Vu ce qui précède, les juges cantonaux ont admis que la recourante se trouve bien en cessation de paiements, d'une part, et n'a pas - et de loin - rendu vraisemblable sa solvabilité, d'autre part; ils ont confirmé dès lors le prononcé de la faillite sans poursuite préalable, même si le créancier a retiré sa réquisition depuis le jugement déclaratif. 
 
3.2.  
 
3.2.1. La cour cantonale a correctement rappelé les conditions posées par la jurisprudence pour conclure à une suspension de paiements au sens de l'art. 190 al. 1 ch. 2 LP; on peut dès lors renvoyer sur ce point à l'arrêt déféré ( cf. récemment: arrêt 5A_516/2021 du 18 octobre 2021 consid. 3.2, avec d'autres citations).  
Bien qu'elle évoque " l'absence de cessation de paiements " à l'appui du grief tiré de la " violation de l'art. 174 LP ", la recourante s'en prend en réalité essentiellement aux motifs de l'autorité précédente relatifs à la solvabilité de l'entreprise ( cf. infra, consid. 3.2.2). Elle ne conteste pas valablement que les poursuites intentées à son encontre totalisent au moins 150'241 fr. 05, que certaines d'entre elles se rapportent à des créances de droit public, pour de montants " parfois dérisoires ", et que deux poursuites sont parvenues au stade de la commination de faillite (art. 106 al. 2 LTF; ATF 142 III 364 consid. 2.4).

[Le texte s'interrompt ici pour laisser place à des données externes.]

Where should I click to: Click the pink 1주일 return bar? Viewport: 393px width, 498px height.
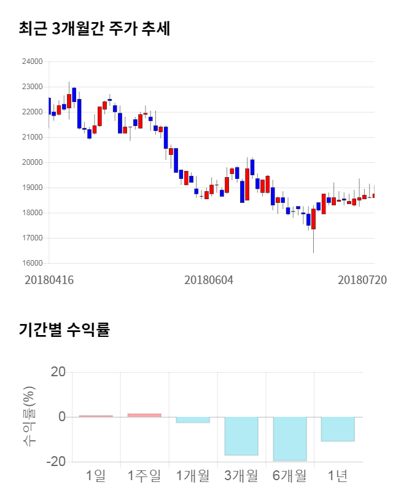[144, 415]
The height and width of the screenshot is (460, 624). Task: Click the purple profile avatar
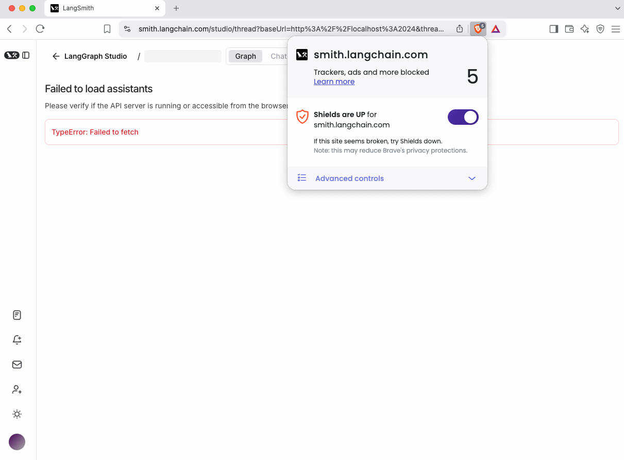[17, 442]
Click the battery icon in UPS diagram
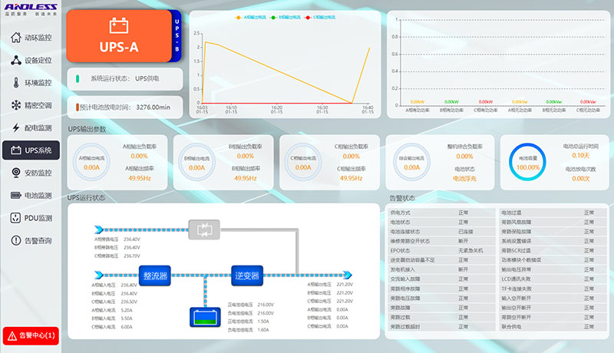The image size is (614, 353). coord(204,316)
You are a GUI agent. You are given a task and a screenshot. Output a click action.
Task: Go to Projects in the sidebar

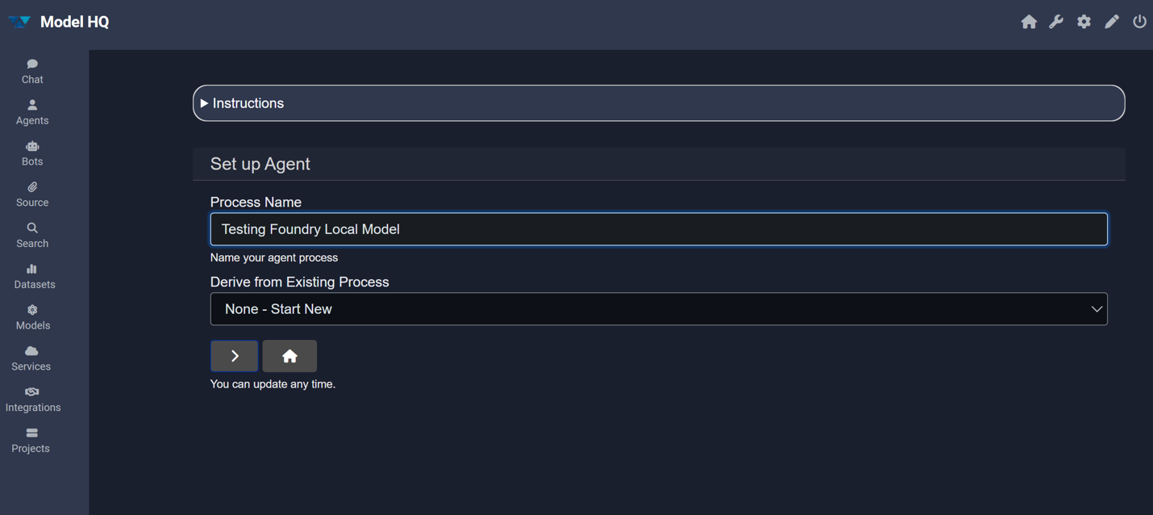coord(30,440)
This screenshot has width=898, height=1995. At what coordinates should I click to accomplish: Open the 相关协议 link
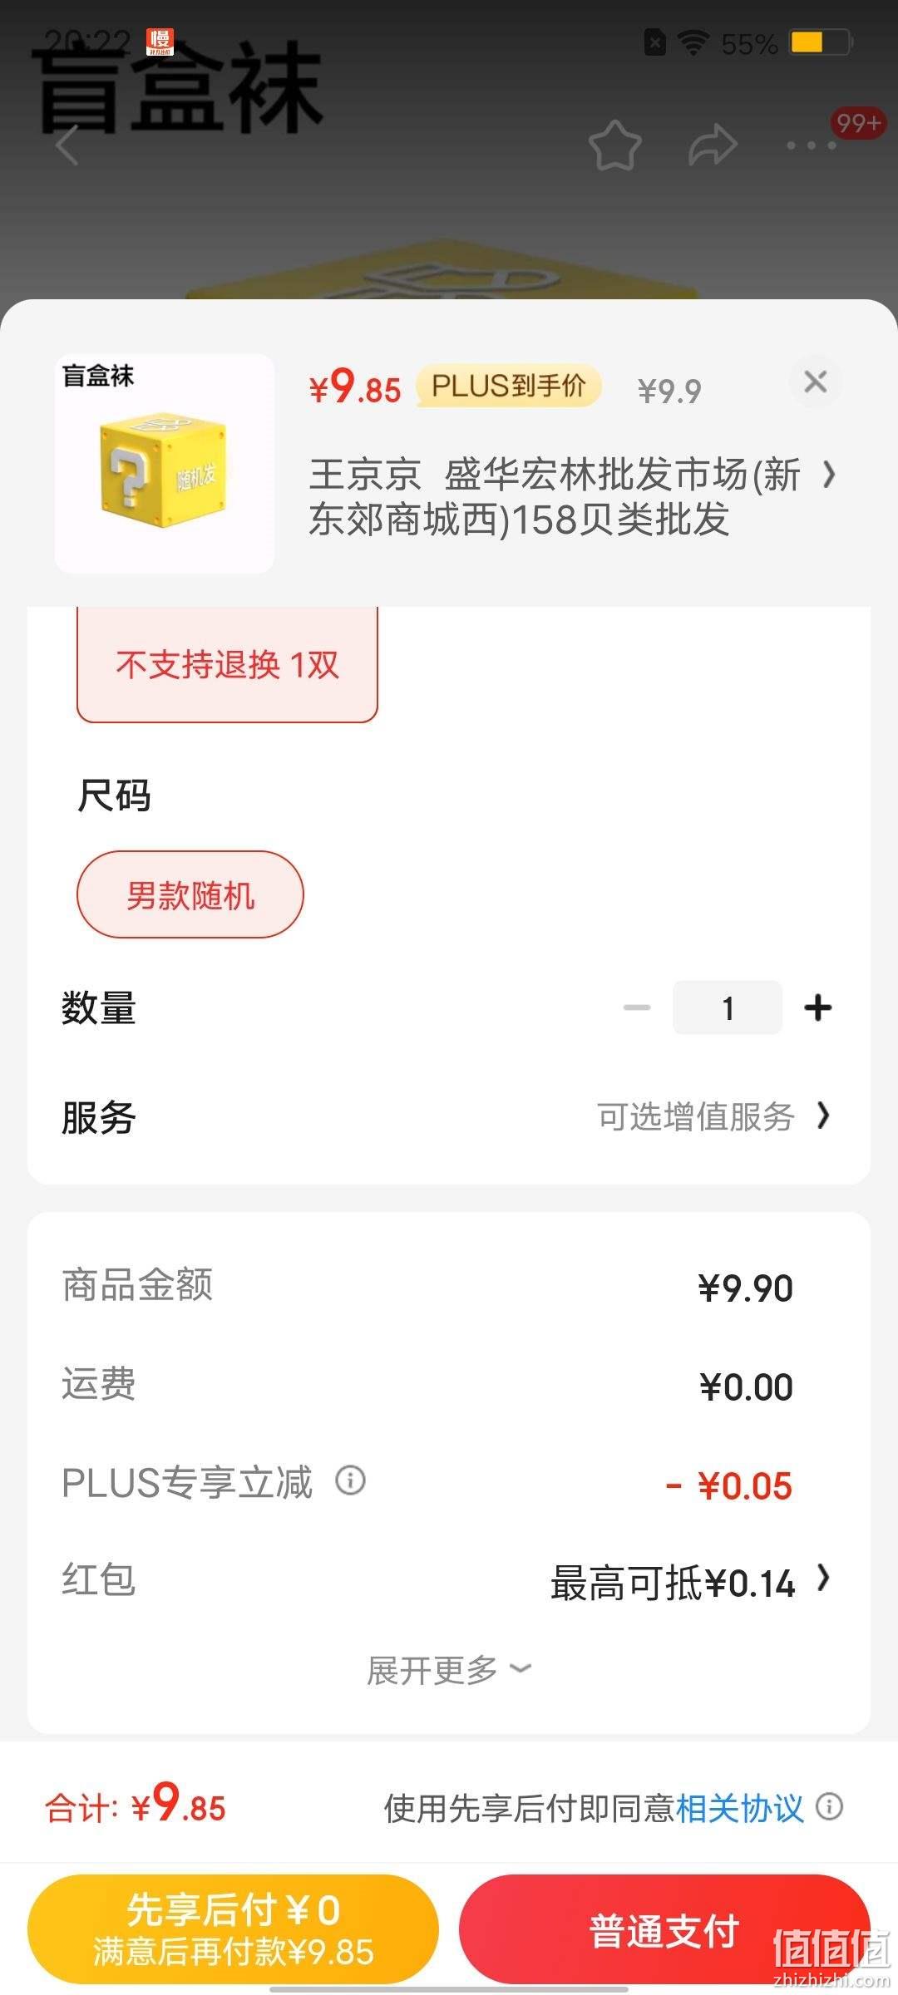740,1807

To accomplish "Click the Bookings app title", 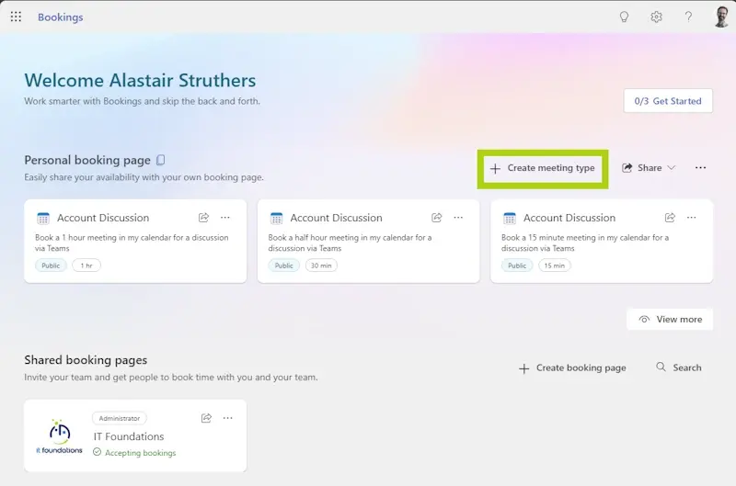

Enfin - comme on l'a vu ( cf. supra, consid. 2.2) -, le reproche adressé à l'autorité cantonale de n'avoir pas pris en considération les paiements résultant des pièces produites le 10 décembre 2021 est infondé.  
En définitive, au regard des éléments constatés dans l'arrêt attaqué et dont le caractère manifestement inexact - à savoir arbitraire (ATF 147 I 73 consid. 2.2) - n'a pas été démontré (art. 97 al. 1 et 105 al. 1 LTF), il n'apparaît pas que l'autorité précédente ait enfreint son large pouvoir d'appréciation ( cf. arrêt 5A_252/2020 du 18 juin 2020 consid. 4.1.1) en estimant que la recourante avait suspendu ses paiements au sens de l'art. 190 al. 1 ch. 2 LP. Autant qu'il est recevable, le recours doit ainsi être rejeté à cet égard.  
 
3.2.2. Conformément à l'art. 174 al. 2 LP, applicable à la faillite sans poursuite préalable (art. 194 al. 1 LP; arrêt 5P.80/2005 du 15 avril 2005 consid. 3.2), le débiteur ne peut obtenir l'annulation de l'ouverture de la faillite que s'il rend vraisemblable sa solvabilité ( cf. sur cette notion, parmi plusieurs: arrêt 5A_891/2021 du 28 janvier 2022 consid. 6.1.2 et les arrêts cités). La question de savoir si le degré de preuve requis par le droit fédéral est atteint dans le cas concret ressortit à l'appréciation des preuves, que le Tribunal fédéral ne revoit que sous l'angle restreint de l'arbitraire (arrêt 5A_341/2021 du 24 juin 2021 consid. 4.2); tel est le cas si la juridiction cantonale n'a manifestement pas saisi le sens et la portée d'un moyen de preuve, a omis sans motif objectif de prendre en considération une preuve pertinente ou encore a opéré, sur la base des éléments recueillis, des déductions insoutenables (arrêt 5A_341/2021 précité consid. 4.2 et la jurisprudence citée).  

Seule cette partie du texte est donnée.